* WHAT YOU ARE ASKED TO DO *
In the records that follow, find the line with "Screen dimensions: 616x573"; from there, retype every line exactly through the line with "Select the Venmo logo icon", which also belongs to the answer.
──────── RECORDS PROVIDED
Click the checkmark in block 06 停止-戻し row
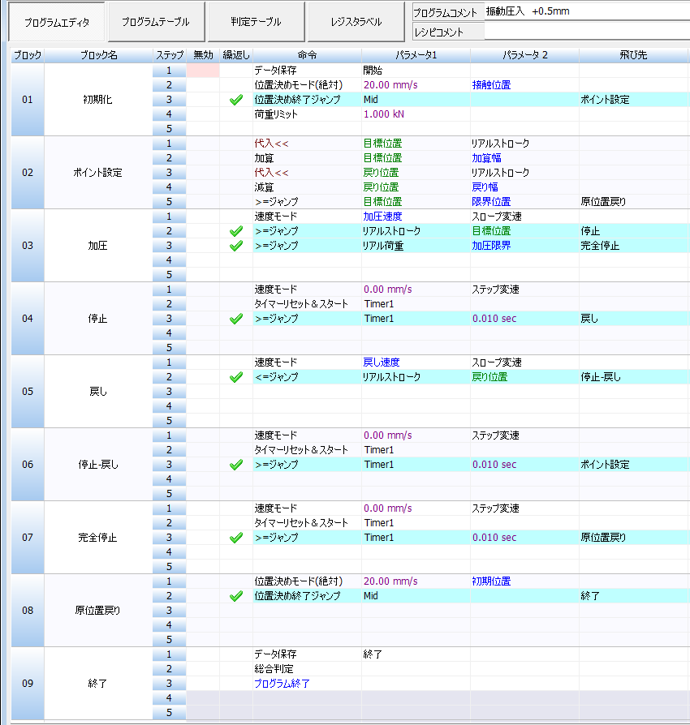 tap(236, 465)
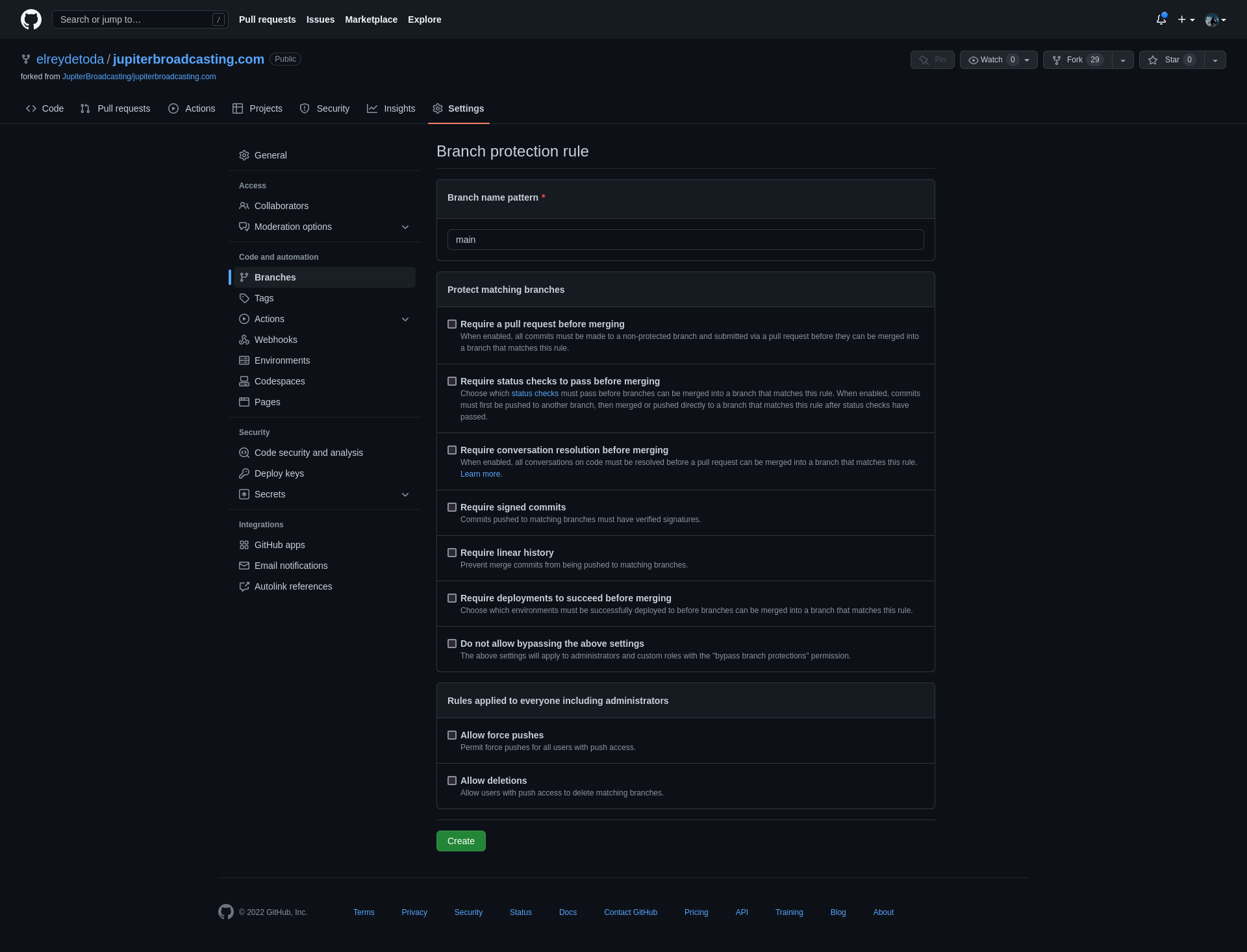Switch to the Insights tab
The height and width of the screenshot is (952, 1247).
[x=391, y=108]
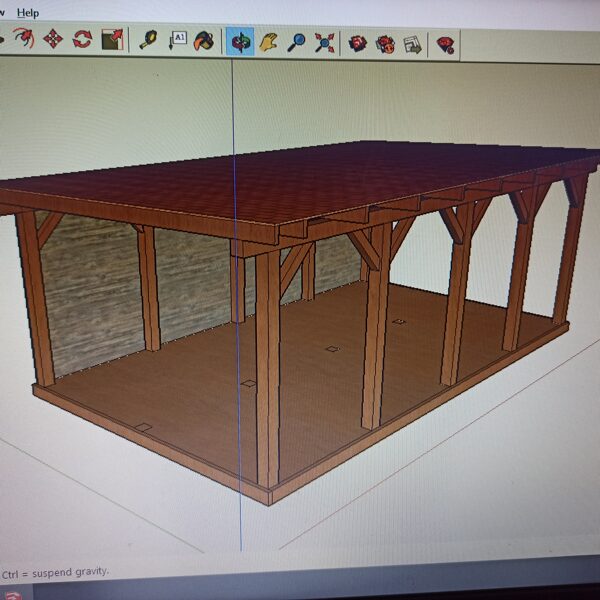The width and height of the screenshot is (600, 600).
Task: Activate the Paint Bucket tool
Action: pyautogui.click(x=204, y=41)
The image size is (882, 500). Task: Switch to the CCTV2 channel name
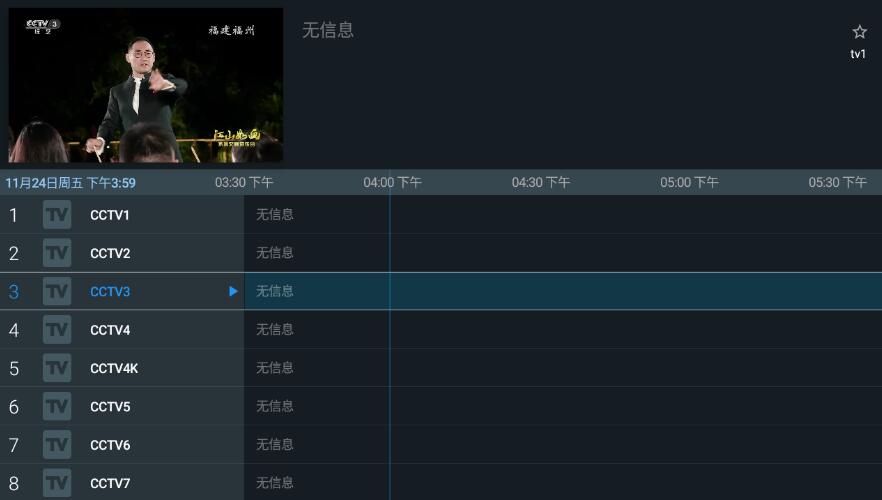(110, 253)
────────────────
──────── RECORDS PROVIDED
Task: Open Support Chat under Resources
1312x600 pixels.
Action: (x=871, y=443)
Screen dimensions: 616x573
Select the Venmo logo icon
────────────────
* RESPONSE AREA *
Screen dimensions: 616x573
Select the Venmo logo icon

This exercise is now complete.